02/28/2014. Remarks by Johan Visschedijk: "The Spartan Mailplane was designed by E.W. Percival for the Saunders-Roe company in 1931 and was originally designated Saunders-Roe A.24 Mailplane. The only one of its kind, this low-wing monoplane was typically Percival, with plywood fuselage and wooden wing, but was powered by three de Havilland Gipsy III engines, and seated a single pilot ahead of a small mail compartment.
Close ties between the Saunders-Roe and Spartan concerns, both of East Cowes, resulted in development being transferred to Spartan and the designation changed to Spartan Mailplane, and the aircraft was first registered to the Spartan Aircraft Company Ltd. on April 17, 1931, as G-ABLI.

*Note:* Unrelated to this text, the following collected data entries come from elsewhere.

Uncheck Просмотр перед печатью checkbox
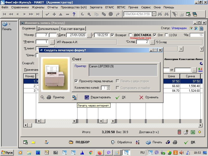Image resolution: width=208 pixels, height=156 pixels. coord(76,81)
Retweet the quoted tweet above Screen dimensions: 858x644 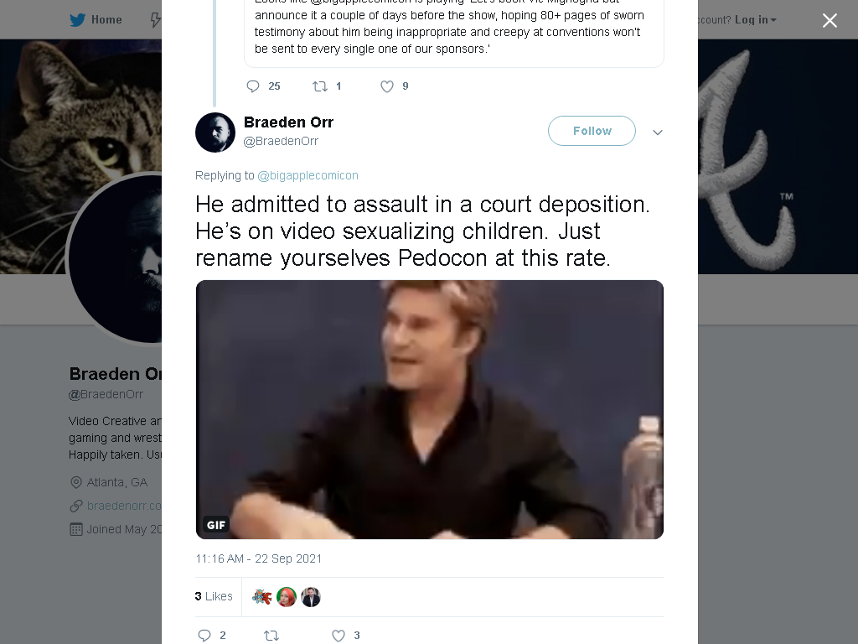click(319, 86)
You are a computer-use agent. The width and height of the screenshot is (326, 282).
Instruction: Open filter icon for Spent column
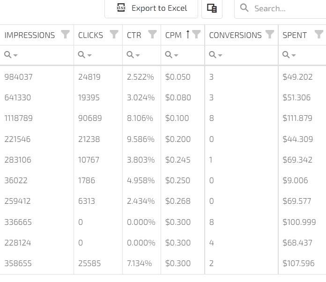point(319,34)
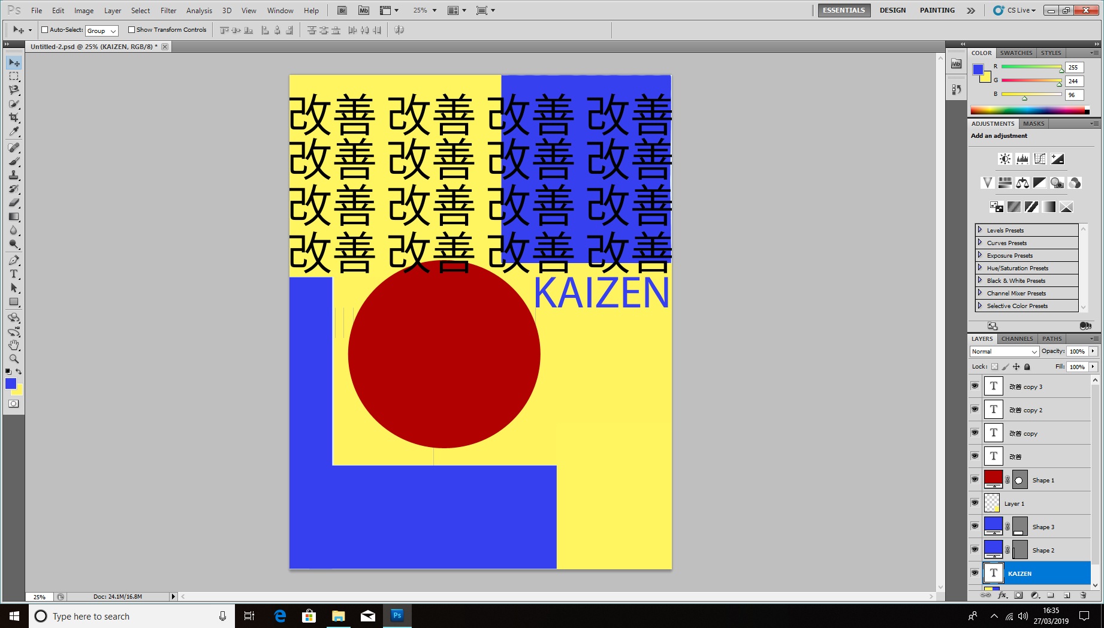Click the Essentials workspace button
This screenshot has height=628, width=1104.
(x=843, y=10)
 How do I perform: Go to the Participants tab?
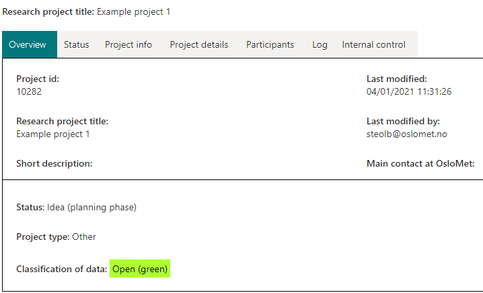coord(270,44)
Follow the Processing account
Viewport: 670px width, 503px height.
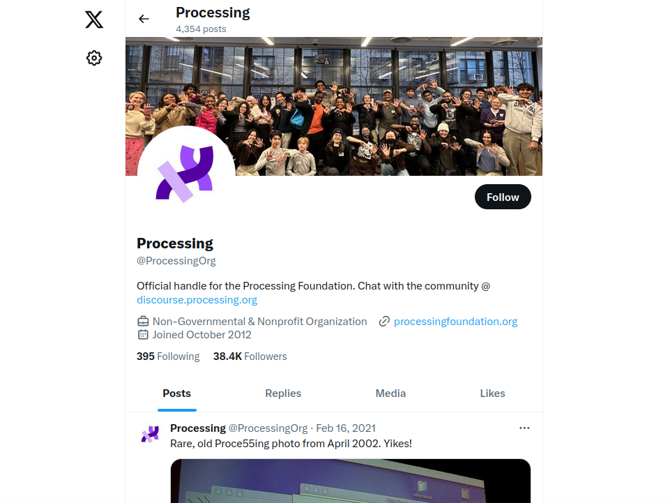tap(503, 197)
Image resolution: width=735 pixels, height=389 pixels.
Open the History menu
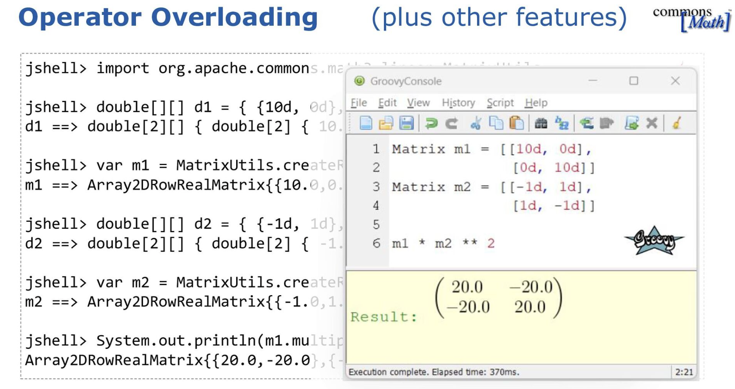[x=458, y=103]
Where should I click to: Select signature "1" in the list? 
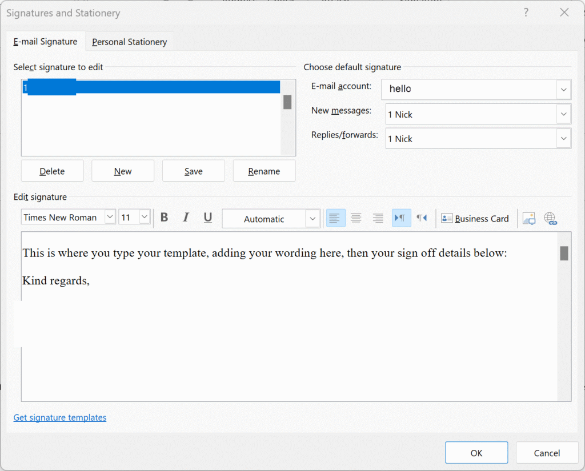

In 1932 the single fin and rudder was replaced by a twin unit, and after further rudder modification the aircraft was flown to India by T. Neville Stack. Named Blackpool, it left Stanley Park Aerodrome with civic blessings on June 15, 1932, reaching Drigh Road, Karachi, in an elapsed time of 5 days 23 hours 50 minutes. After demonstration before the Director of Civil Aviation, it returned home, making a forced landing in Greece with an oil leak en route. Eventually it was withdrawn from use in February 1953."